**ACTIVITY:** Counting only lines of the listing below that hold the word "checkbox", give the total and nothing else.

____________

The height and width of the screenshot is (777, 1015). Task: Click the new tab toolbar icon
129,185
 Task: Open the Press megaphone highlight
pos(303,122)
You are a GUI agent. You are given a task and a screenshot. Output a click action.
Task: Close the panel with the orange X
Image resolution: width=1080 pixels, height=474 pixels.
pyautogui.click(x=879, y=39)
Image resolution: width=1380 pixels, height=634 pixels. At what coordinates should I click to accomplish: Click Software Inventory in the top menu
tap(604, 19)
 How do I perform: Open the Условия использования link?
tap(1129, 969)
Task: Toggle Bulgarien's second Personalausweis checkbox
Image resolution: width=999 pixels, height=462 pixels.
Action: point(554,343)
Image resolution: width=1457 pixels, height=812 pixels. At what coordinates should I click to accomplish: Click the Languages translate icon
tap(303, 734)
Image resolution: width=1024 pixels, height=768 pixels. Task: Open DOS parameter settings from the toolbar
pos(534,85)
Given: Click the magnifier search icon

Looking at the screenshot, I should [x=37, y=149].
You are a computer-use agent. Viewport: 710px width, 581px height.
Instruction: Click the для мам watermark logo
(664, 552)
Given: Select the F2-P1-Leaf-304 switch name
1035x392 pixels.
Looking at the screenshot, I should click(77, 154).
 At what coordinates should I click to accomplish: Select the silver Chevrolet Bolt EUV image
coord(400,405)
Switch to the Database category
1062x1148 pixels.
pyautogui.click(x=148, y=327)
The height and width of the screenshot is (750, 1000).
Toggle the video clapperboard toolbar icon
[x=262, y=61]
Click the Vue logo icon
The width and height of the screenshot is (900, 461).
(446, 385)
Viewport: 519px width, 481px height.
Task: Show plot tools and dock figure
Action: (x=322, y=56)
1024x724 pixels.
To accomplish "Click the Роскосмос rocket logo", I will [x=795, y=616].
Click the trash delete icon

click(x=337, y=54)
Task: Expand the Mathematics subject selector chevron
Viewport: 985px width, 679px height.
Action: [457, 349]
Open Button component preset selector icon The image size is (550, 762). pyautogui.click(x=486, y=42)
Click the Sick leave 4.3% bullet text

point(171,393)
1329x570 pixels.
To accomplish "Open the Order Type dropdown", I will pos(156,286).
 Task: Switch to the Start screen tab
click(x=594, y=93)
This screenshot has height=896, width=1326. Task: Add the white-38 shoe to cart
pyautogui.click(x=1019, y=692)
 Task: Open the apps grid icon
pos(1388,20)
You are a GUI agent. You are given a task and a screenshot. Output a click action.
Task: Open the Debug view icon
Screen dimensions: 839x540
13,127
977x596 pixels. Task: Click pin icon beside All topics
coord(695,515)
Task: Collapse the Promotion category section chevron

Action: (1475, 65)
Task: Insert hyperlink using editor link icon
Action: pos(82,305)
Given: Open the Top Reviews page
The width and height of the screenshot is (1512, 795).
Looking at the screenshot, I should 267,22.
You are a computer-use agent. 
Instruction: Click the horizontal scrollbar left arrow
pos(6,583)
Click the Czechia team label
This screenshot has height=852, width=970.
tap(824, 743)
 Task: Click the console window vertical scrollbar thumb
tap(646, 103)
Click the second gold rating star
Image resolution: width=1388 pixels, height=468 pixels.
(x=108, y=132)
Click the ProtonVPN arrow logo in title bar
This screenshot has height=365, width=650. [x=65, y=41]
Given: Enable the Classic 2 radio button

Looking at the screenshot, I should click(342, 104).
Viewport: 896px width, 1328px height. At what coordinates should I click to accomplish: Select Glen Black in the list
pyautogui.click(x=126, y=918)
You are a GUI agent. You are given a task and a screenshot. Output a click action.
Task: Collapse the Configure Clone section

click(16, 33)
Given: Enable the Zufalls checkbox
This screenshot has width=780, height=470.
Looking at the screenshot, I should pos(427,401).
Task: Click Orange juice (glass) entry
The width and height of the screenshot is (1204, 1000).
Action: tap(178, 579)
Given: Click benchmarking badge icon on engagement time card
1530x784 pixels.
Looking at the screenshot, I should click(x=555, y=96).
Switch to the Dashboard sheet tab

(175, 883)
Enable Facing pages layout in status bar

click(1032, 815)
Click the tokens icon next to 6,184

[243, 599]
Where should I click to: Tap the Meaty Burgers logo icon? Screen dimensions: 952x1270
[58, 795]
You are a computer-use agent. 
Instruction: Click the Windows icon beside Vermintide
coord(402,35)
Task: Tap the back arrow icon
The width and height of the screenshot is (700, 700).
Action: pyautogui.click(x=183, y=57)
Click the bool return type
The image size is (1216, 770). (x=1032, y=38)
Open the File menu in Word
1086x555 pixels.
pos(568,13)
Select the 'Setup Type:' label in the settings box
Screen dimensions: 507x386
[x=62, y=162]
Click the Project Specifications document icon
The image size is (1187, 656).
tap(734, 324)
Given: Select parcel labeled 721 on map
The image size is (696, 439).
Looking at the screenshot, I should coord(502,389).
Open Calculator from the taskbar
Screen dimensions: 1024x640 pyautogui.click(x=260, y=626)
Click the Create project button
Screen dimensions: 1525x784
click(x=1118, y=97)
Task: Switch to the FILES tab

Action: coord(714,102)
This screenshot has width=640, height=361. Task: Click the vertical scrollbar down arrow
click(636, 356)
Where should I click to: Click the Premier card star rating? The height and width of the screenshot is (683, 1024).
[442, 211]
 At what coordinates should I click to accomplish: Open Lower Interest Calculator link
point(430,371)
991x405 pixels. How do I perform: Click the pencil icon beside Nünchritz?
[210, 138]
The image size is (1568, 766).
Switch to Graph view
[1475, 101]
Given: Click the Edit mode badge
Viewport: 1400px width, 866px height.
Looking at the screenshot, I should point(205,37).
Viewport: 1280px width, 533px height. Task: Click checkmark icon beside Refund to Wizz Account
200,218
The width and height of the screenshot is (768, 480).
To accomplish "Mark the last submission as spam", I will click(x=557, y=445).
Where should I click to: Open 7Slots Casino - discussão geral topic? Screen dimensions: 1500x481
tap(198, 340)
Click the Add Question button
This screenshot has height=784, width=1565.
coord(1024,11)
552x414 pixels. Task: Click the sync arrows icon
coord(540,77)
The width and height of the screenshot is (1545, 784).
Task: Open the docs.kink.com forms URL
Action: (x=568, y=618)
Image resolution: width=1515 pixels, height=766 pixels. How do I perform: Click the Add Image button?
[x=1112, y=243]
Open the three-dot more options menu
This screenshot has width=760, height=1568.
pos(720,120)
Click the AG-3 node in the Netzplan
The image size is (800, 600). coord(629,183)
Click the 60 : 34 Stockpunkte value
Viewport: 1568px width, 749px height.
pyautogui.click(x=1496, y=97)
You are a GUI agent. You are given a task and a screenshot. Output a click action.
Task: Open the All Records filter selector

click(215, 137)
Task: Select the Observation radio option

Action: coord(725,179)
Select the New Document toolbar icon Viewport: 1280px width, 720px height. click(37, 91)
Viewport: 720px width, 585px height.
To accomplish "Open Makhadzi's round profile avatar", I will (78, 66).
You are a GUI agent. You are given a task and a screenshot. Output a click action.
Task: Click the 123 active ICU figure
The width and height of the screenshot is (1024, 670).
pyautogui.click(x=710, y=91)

____________

**THE ANSWER:** 2